As many of you know, I’m not just an EA at Microsoft. In addition, I’m the operations manager for my wife’s business. In her small business, brand matters. We are careful about when and where we use the brand, how it is used, and what it represents. Brand is the “hook” upon which her business is defined in the minds of her clients and potential clients. It represents her value proposition. Brand matters, and we defend it.
But tonight, I am helpless to defend the brand of “Enterprise Architect.”
So I call upon the community to consider this: how can we effectively do the job of an Enterprise Architect, working with business managers, process planners, information architects, program managers, and techno-geeks, in a broad overarching role, depending on the good will, understanding, and contribution of so many others, if we cannot manage our own brand: our job title?
Add to that: on LinkedIn, there’s been a thread running for many weeks that started out as a simple challenge: describe the purpose of Enterprise Architecture in a 160 character SMS message.
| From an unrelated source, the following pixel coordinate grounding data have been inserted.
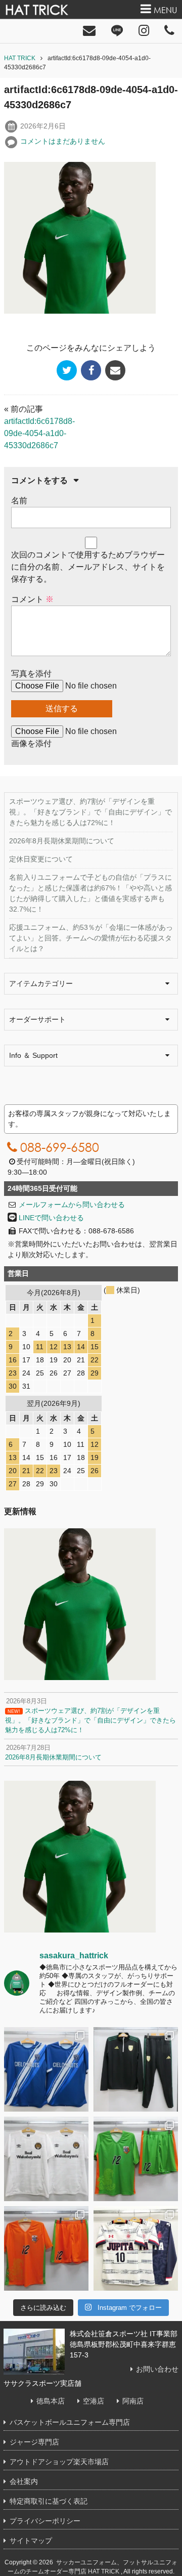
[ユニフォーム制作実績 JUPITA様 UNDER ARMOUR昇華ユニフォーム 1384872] (136, 2248)
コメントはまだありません (62, 141)
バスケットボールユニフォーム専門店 (70, 2422)
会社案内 (24, 2481)
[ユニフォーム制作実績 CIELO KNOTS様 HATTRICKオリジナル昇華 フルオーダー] (46, 2069)
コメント (32, 599)
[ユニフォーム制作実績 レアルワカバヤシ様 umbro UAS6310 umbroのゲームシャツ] (46, 2159)
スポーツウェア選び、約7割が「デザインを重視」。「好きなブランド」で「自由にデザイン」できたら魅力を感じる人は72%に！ (90, 812)
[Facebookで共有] (91, 370)
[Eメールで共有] (115, 370)
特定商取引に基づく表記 (48, 2501)
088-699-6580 (59, 1146)
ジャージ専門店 (34, 2442)
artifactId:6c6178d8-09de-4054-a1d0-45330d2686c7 (39, 433)
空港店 (93, 2401)
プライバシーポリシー (45, 2521)
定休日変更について (41, 859)
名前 (19, 500)
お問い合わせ (157, 2369)
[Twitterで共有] (67, 370)
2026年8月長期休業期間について (61, 841)
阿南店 (133, 2401)
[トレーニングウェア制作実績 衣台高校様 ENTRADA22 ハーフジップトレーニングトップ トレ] (136, 2069)
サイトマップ (31, 2541)
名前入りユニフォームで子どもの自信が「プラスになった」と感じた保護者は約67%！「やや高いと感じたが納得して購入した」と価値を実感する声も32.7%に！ (90, 893)
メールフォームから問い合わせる (72, 1204)
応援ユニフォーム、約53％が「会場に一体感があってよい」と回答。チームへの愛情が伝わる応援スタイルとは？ (91, 938)
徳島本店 (50, 2401)
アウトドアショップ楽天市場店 (59, 2462)
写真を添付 (31, 673)
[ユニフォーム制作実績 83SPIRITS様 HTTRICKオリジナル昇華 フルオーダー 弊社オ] (136, 2159)
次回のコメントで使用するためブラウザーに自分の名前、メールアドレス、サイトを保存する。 (88, 566)
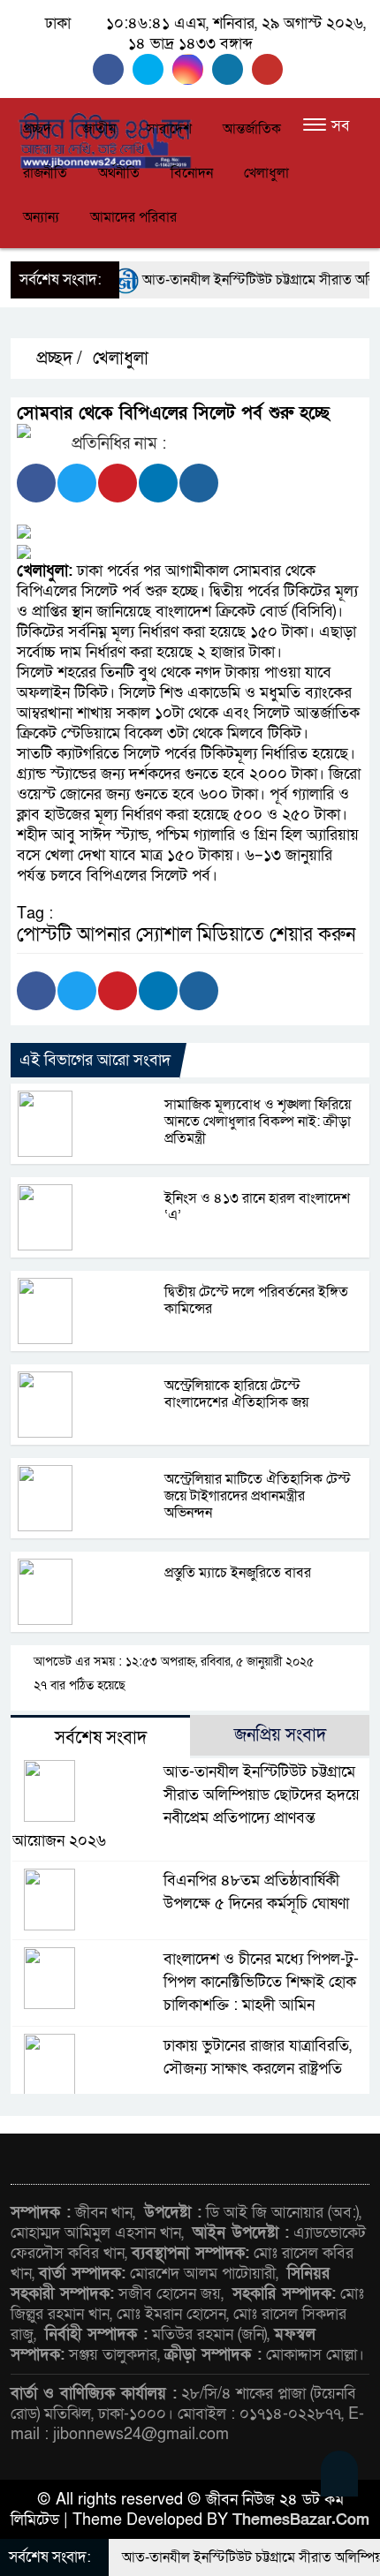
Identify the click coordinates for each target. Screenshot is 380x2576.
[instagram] (192, 69)
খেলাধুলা (266, 173)
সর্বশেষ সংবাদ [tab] (101, 1737)
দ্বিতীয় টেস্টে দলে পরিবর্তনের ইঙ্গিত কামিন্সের (256, 1300)
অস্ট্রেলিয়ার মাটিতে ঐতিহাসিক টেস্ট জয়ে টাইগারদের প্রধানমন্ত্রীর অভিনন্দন (257, 1495)
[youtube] (269, 69)
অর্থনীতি (119, 173)
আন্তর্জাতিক (252, 129)
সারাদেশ (169, 129)
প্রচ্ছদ (37, 129)
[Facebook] (36, 483)
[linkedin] (232, 69)
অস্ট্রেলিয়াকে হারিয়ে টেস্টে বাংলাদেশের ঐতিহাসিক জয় (236, 1394)
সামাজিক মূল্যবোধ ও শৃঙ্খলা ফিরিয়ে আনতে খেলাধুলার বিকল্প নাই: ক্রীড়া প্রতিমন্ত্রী (257, 1121)
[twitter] (152, 69)
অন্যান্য (41, 217)
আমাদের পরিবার (133, 217)
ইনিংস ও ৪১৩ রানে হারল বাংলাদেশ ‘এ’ (257, 1207)
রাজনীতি (45, 173)
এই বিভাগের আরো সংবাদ (95, 1060)
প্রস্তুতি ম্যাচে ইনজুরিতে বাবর (237, 1573)
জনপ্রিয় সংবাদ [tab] (280, 1735)
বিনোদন (192, 173)
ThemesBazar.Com (300, 2520)
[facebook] (113, 69)
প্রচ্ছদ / (57, 358)
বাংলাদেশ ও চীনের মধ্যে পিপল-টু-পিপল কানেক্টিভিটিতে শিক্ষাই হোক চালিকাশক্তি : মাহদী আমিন (261, 1982)
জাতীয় (99, 129)
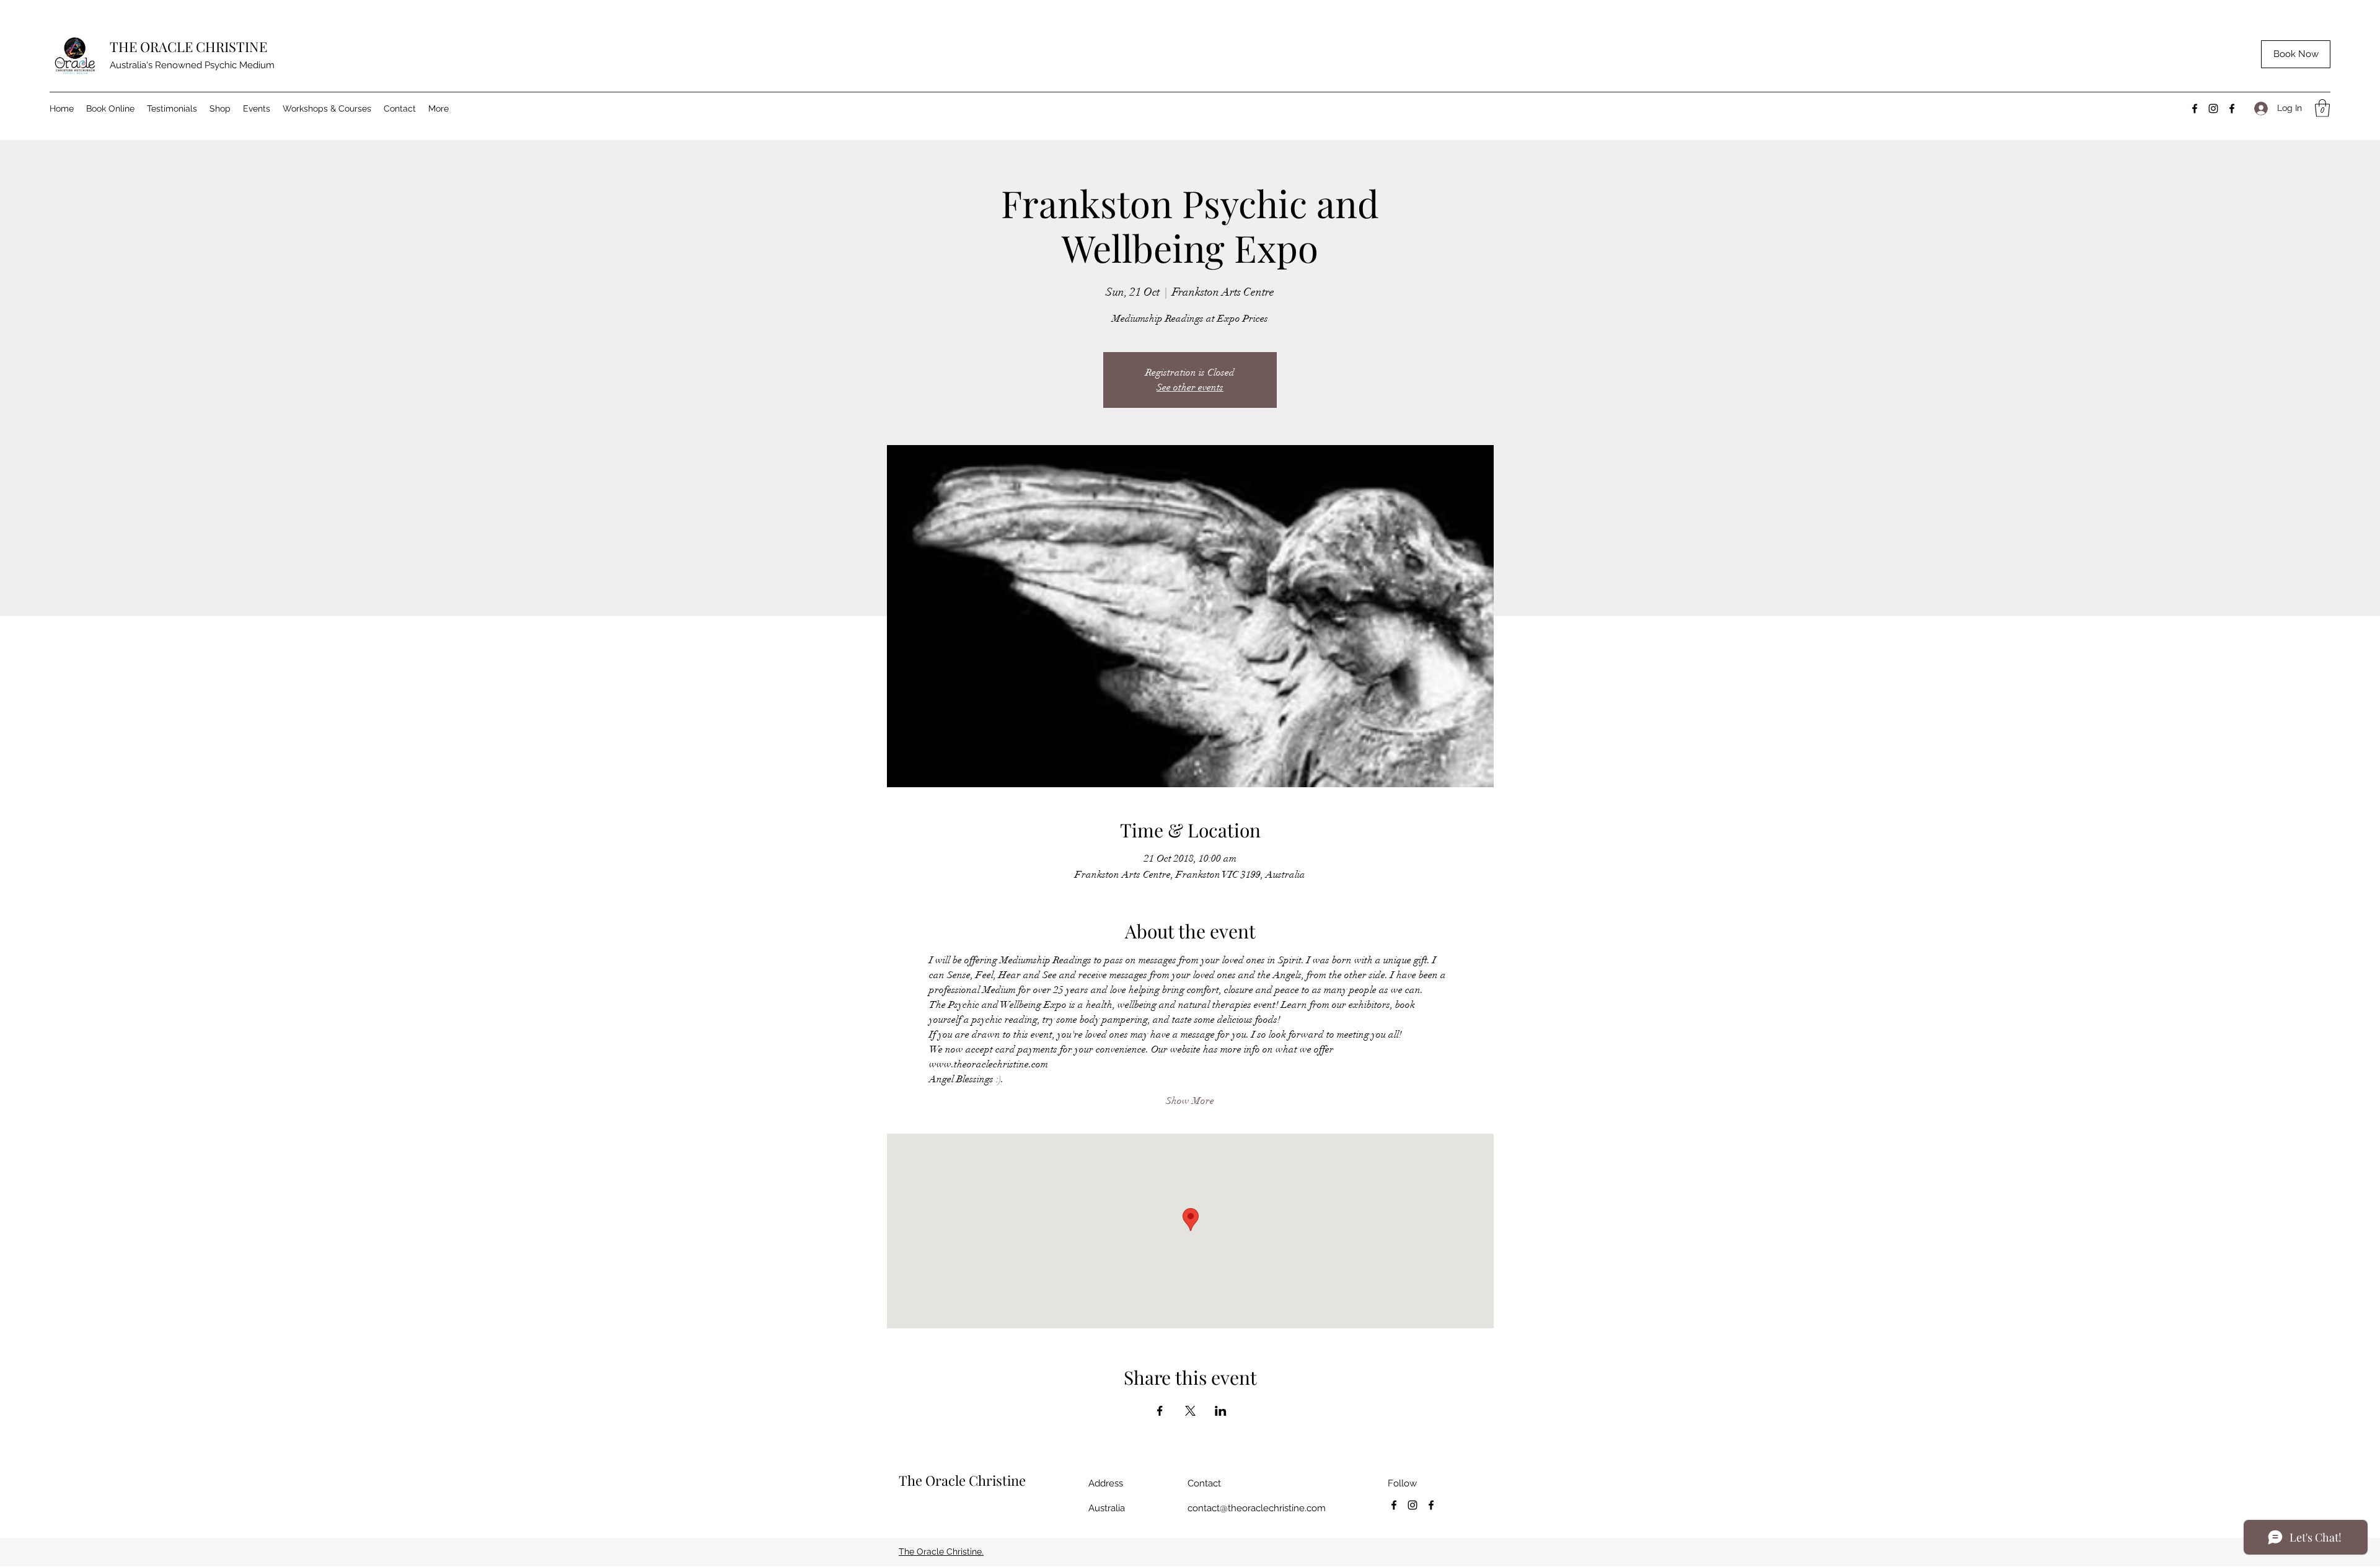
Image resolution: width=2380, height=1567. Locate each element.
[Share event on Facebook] (1160, 1411)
I’m sorry to say that there’s over 300 entries, no two alike. How can we defend our brand, and improve the penetration of Enterprise Architecture into organizations that would truly benefit from our presence, if we can’t even define the brand in a consistent and consumable manner?
Tonight, I’m venting. I’m offering up frustration, but no answers. For that, gentle reader, I beg your pardon.
We are not much more than a loose band of feral housecats, beholden to no leaders. We are fighting against ourselves, among ourselves. Working against each other instead of working together to build the brand of Enterprise Architecture. We exhibit the things we most deride in our business partners: lack of coordination, lack of leadership, and lack of vision.
And as a result, we are unable to control our own brand. Sad.